Maps (map<key_type, value_type>) in .proto are the equivalent of dictionaries in .NET. If you're familiar with protobuf-net, you'll know that it has offered dictionary support for many years. Fortunately, Google's idea of how this should be implemented matches perfectly with the arbitrary and unilateral decisions I stumbled into, so maps are 99.95% interchangeable with how protobuf-net already handles dictionaries. The 0.05% relates to what happens with duplicate keys. Basically: historically, protobuf-net used theData.Add(key, value), which would throw if a key was duplicated. However, maps are defined such as the last value replaces previous values - so: theData[key] = value;. This is a very small difference, and doesn't impact any data that would currently successfully deserialize, so I've made the executive decision that from 2.3.0 all dictionaries should follow the "map" rules by default (when appropriate). To allow full control, protobuf-net has a new ProtoMapAttribute ([ProtoMap]). This has options to use the old .Add behavior, and also has options to control the sub-format used for the key and value. The protogen tool will always include the appropriate [ProtoMap] options for your data.

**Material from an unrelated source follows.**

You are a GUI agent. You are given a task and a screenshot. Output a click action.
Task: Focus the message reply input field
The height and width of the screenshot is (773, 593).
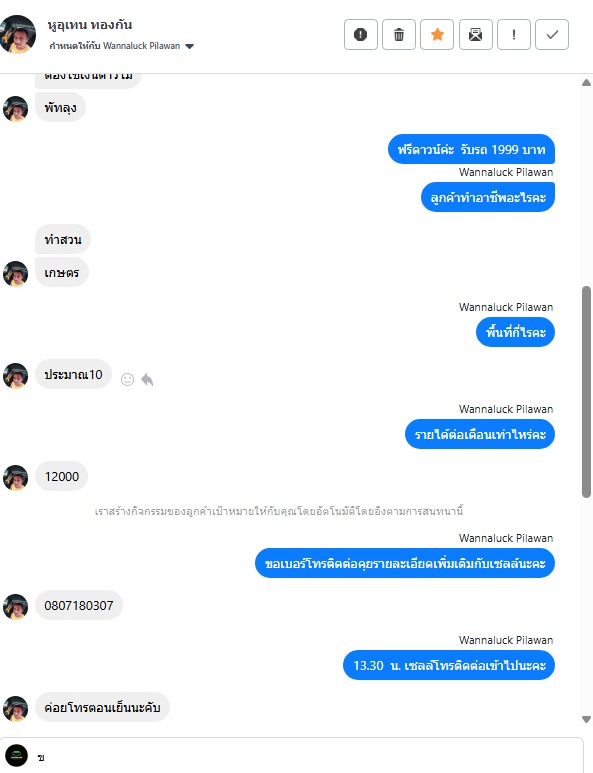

Support for Timestamp and Duration

Timestamp and Duration refer to a point in time (think: DateTime) and an amount of time (think: TimeSpan). Again, protobuf-net has had support for DateTime and TimeSpan for many years, but this time my arbitrary interpretation and Google's differs significantly. I have added native support for these formats, but because it is different to (and fundamentally incompattible with) what protobuf-net has done historically, this has to be done on an opt-in basis. I've added a new DataFormat.WellKnown option that indicates that you want to use these formats. For example:

[ProtoMember(7, DataFormat = DataFormat.WellKnown)]
pubic DateTime CreationDate {get; set;}

will be serialized as a Timestamp. The protogen tool recognises Timestamp and Duration and will emit the appropriate options.

Simpler enum handling

Historically, enums in .proto were a bit awkward when it came to unknown values, and protobuf-net defaulted to the most paranoid options of panicking if it saw a value it didn't explicitly expect. However, the guidance now includes the new remark:

During deserialization, unrecognized enum values will be preserved in the message, though how this is represented when the message is deserialized is language-dependent. In languages that support open enum types with values outside the range of specified symbols, such as C++ and Go, the unknown enum value is simply stored as its underlying integer representation.

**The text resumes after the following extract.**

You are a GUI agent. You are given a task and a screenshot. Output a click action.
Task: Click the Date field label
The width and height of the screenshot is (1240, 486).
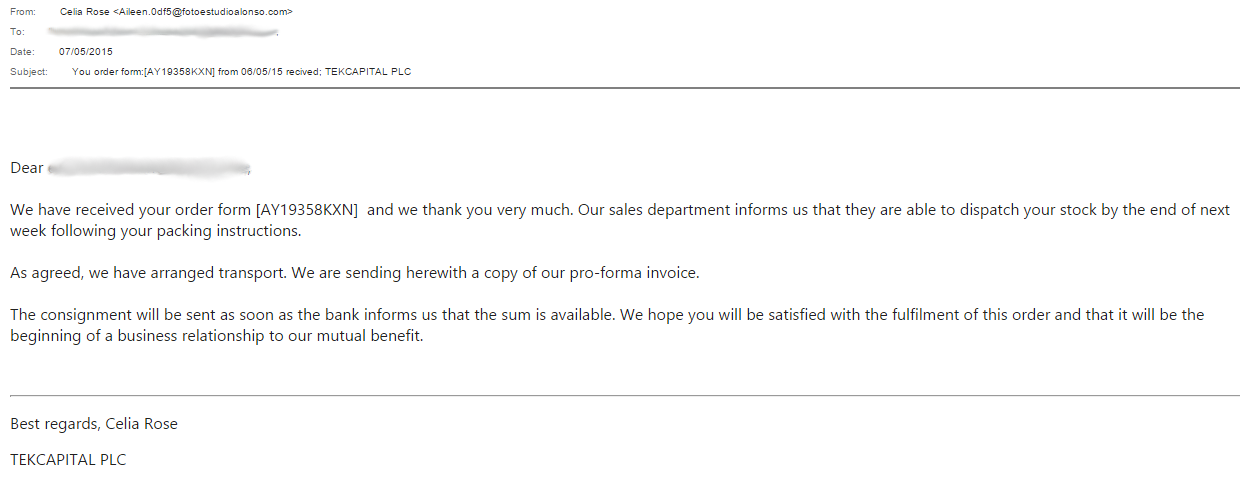22,52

Enums in .NET are open enum types, so it makes sense to relax the handling here. Additionally, historically protobuf-net didn't really properly implelemt the older "make it available as an extension value" approach from proto2 (it would throw an exception instead) - far from ideal. So: from 2.3.0 onwards, all enums will be (by default) interpreted directly and without checking against expected values, with the exception of the unusual scenario where [ProtoEnum(Value=...)] has been used to re-map any enum such that the serialized value is different to the natural value. In this case, it can't assume that a direct interpretation will be valid, so the legacy checks will remain. Emphasis: this is a very rare scenario, and probably won't impact anyone except me (and my test suite). Because of this, the [ProtoContract(EnumPassthru = ...)] option is now mostly redundant: the only time it is useful is to explicitly set this to false to revert to the previous "throw an exception" behaviour.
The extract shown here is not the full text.